I was going, of course, to visit my dear father, your grandfather, who was about to purchase me a junior partnership in the financial house downtown with which I still have the pleasure of working. Seasoned bonds. You must remind me to take you down there and introduce you around the office so that you may listen to the tickers, but don’t buy stocks, Tom, only seasoned bonds.”

  “I didn’t know you ever lived in Bar Harbor,” Tom said.

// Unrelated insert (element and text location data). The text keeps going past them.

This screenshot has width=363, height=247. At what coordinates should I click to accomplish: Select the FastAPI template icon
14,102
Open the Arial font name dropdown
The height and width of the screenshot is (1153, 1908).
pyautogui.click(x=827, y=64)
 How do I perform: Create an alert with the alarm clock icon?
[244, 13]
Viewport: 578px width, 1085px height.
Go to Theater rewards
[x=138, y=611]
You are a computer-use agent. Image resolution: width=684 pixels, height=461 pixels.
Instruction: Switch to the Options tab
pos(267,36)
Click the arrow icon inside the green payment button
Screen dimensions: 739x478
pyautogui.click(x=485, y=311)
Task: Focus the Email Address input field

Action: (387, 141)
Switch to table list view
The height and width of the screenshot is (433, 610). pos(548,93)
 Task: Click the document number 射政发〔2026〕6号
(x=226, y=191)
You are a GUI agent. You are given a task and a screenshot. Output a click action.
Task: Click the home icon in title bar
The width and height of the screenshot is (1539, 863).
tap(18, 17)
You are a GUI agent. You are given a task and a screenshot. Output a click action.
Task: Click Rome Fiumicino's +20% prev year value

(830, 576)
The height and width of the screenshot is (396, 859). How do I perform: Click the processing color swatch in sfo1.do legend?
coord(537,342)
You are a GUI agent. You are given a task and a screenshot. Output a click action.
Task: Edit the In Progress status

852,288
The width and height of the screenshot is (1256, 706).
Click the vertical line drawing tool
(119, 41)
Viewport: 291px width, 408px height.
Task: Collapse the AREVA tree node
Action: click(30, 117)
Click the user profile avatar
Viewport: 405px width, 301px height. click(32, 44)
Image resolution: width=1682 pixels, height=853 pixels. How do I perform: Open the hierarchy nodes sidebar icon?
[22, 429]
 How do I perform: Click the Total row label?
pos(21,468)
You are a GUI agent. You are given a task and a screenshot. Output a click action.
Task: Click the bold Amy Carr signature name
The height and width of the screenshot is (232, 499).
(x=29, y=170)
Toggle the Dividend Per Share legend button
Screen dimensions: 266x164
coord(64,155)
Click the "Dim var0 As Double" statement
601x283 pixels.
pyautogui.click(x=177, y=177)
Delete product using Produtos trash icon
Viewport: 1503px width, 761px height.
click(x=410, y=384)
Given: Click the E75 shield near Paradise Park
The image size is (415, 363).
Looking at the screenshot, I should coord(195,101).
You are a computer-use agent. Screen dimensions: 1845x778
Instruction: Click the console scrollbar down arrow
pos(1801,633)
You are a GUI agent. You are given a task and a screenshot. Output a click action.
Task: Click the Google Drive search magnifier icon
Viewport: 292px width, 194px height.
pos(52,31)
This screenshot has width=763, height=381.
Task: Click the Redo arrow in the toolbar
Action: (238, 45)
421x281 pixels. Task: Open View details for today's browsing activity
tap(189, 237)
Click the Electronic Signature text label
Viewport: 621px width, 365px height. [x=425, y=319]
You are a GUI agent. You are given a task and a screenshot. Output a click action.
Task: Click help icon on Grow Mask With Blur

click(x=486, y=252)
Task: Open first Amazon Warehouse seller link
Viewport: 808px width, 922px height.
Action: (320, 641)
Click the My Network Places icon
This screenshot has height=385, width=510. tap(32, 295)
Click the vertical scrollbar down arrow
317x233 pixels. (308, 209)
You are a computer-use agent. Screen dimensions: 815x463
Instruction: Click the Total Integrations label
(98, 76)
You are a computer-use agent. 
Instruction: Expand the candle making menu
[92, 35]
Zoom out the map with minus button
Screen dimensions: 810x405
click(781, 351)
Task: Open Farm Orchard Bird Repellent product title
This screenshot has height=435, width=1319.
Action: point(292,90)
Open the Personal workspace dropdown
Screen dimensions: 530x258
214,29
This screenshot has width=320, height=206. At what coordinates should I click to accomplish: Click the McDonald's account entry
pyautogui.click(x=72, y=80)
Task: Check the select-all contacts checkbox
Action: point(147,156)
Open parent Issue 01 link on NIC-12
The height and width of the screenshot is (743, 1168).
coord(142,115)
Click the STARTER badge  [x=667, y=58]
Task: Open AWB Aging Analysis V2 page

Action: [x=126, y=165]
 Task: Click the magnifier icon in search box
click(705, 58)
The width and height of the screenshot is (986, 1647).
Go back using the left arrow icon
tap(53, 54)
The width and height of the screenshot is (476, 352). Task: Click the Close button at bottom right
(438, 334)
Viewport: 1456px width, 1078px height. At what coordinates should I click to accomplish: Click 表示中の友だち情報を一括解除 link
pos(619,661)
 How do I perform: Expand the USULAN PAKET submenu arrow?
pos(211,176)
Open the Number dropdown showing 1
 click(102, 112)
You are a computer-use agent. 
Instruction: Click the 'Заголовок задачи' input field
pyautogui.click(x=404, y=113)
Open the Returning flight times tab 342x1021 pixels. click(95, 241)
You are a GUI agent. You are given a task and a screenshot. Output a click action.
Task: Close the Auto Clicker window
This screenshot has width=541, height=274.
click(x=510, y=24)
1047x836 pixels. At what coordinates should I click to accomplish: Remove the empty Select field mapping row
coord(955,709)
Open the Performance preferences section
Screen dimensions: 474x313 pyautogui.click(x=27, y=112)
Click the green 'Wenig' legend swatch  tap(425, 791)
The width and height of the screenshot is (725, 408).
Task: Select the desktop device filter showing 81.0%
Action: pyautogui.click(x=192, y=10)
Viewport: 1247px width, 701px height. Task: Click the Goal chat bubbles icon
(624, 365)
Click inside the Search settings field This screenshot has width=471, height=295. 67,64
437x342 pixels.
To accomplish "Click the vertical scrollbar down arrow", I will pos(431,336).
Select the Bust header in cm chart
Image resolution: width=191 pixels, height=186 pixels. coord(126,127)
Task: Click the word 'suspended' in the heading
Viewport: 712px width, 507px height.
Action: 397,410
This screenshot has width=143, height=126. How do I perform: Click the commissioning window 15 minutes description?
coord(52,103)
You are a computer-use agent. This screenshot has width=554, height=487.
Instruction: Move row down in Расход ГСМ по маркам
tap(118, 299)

  “Well, well,” Mr. Harrow said, “I never did in actuality, but my father, your dear grandfather, used to rent a cottage there after my dear mother died. There was gossip, although as your Uncle George would say, entirely unsubstantiated, that he was interested in a Mrs. Coventry, who resided during summers in that quaint village known as Northeast Harbor. Well, well, this is a mere aside. We had more money then. We might have still if your dear grandfather had not become engrossed in mining stocks. Mrs. Coventry came from Colorado, but that is neither here nor there, except that seasoned bonds are generally more reliable. Well, here is Broadway. By gad, it’s always a magic street.”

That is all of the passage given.